A MAN who had been photographed with his foot on a desk in House Speaker Nancy Pelosi’s (D-Calif.) office during the Jan. 6 assault on the Capitol appeared last week before Chief U.S. District Judge Beryl A. Howell. Charged with entering the Capitol violently with a dangerous weapon and stealing government property, the man sought to be released pending trial. He called himself a “good man” and claimed that “people love me.” The judge would have none of it and ordered that the man remain jailed for showing “a total disregard for the law.”

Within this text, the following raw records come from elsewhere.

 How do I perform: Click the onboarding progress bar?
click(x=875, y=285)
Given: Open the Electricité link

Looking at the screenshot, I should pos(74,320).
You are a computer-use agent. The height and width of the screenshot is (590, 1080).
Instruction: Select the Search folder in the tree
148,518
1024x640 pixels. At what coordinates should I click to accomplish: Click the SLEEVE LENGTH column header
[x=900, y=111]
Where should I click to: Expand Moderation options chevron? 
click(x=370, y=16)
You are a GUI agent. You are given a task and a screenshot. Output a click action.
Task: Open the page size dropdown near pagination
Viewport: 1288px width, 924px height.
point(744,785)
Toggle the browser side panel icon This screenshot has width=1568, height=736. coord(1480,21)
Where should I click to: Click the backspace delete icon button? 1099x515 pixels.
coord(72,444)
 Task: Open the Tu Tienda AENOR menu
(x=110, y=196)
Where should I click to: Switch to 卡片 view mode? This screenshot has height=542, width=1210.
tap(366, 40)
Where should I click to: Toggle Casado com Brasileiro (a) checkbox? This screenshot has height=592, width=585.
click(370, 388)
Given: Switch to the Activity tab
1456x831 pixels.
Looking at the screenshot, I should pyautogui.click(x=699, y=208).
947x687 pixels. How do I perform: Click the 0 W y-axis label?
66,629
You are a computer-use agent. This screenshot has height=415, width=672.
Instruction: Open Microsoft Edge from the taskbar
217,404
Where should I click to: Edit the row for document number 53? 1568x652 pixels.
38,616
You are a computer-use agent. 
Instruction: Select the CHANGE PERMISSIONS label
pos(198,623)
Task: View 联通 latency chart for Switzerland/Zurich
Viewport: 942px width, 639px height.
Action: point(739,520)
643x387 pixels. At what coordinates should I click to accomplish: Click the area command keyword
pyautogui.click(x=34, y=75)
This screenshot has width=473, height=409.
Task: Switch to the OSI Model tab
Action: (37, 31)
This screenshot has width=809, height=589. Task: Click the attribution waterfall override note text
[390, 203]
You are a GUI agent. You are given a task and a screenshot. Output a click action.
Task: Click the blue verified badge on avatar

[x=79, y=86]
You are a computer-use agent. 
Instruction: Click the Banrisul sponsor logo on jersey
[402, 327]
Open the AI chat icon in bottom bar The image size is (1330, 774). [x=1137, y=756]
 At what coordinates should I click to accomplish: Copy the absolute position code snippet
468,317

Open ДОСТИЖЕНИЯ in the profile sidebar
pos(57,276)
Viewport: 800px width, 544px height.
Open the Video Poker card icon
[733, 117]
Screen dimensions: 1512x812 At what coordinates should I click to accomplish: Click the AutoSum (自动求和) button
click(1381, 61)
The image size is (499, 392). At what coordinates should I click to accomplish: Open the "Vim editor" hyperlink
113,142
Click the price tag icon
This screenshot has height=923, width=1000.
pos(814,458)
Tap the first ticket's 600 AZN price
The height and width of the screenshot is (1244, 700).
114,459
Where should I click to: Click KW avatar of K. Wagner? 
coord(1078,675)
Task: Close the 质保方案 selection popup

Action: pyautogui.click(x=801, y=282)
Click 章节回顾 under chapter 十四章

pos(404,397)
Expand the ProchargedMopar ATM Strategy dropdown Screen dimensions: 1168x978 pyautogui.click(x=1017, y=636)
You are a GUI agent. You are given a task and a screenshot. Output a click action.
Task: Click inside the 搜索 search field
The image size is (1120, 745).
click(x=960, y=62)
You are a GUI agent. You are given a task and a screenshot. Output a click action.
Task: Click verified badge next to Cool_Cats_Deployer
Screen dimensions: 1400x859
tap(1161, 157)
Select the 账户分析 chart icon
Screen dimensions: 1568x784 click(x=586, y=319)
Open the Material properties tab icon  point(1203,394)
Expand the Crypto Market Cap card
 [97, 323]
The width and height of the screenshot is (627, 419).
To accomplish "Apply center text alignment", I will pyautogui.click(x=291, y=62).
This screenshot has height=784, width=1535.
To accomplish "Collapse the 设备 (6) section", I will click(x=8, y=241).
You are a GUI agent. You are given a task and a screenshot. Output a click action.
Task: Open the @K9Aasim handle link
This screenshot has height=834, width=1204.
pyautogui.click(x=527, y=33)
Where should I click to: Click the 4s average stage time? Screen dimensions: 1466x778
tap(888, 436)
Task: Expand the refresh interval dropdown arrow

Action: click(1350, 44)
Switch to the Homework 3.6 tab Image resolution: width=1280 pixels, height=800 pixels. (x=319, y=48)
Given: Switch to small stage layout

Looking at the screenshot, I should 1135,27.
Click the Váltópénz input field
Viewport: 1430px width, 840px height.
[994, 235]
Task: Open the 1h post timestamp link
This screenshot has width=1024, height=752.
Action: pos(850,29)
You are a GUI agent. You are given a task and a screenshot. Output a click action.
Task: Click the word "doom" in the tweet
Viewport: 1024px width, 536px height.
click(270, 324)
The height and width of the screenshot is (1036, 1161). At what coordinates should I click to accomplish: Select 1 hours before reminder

Judge Howell’s fury was palpable — and understandable. “We’re still living here in D.C. with the consequences of the violence in which this defendant is alleged to have participated,” she said. What is not understandable is the seeming willingness of Republicans to minimize the events and argue that it is time to move on. “Not great” is all that former Trump ambassador to the United Nations Nikki Haley could muster in describing what happened Jan. 6 as she criticized Democrats for wanting to hold former president Donald Trump accountable for inciting the mob assault.

Each day since Jan. 6, more information has become available about the events that Wednesday, and it becomes all the more horrifying. Feces spread on walls; calls to hunt down and shoot Ms. Pelosi and hang then-Vice President Mike Pence; police blinded with bear spray and attacked with metal poles, fire extinguishers, crutches and wooden boards. At least 81 Capitol Police officers and about 65 D.C. police officers suffered injuries that included cracked ribs, head injuries and smashed spinal discs. One officer is likely to lose an eye. A graphic video obtained by the New York Times showed rioters trampling a woman as they attacked police. The 34-year-old woman died, as did three other rioters and Capitol Police Officer Brian D. Sicknick. Two police officers died by suicide days after the attack.

Federal officials have estimated that roughly 800 people stormed into the Capitol, and so far, more than 135 individuals have been charged. Prosecutors, The Post’s Devlin Barrett and Spencer S. Hsu reported, are privately debating whether they should decline to charge those who are known only to have committed unlawful entry and were not engaged in violent or destructive behavior. Maybe, but there must be thorough investigation and forceful prosecution that send the message that such vile political violence will not be tolerated.

The FBI investigation, the most extensive since the probe of the 9/11 attack, has found evidence detailing coordination of an assault by members of extremist groups, but how extensive is still unknown. Also to be determined is whether any member of Congress helped to directly facilitate the assault, other than by fomenting it with false and irresponsible statements about election fraud.

Judge Howell had it right when she described the charges against the man who desecrated Ms. Pelosi’s office as “in some ways too benign-sounding to fairly describe what happened.” Reading from a vulgar letter the man had left on the desk, she said “Wow. Brazen, entitled, dangerous.”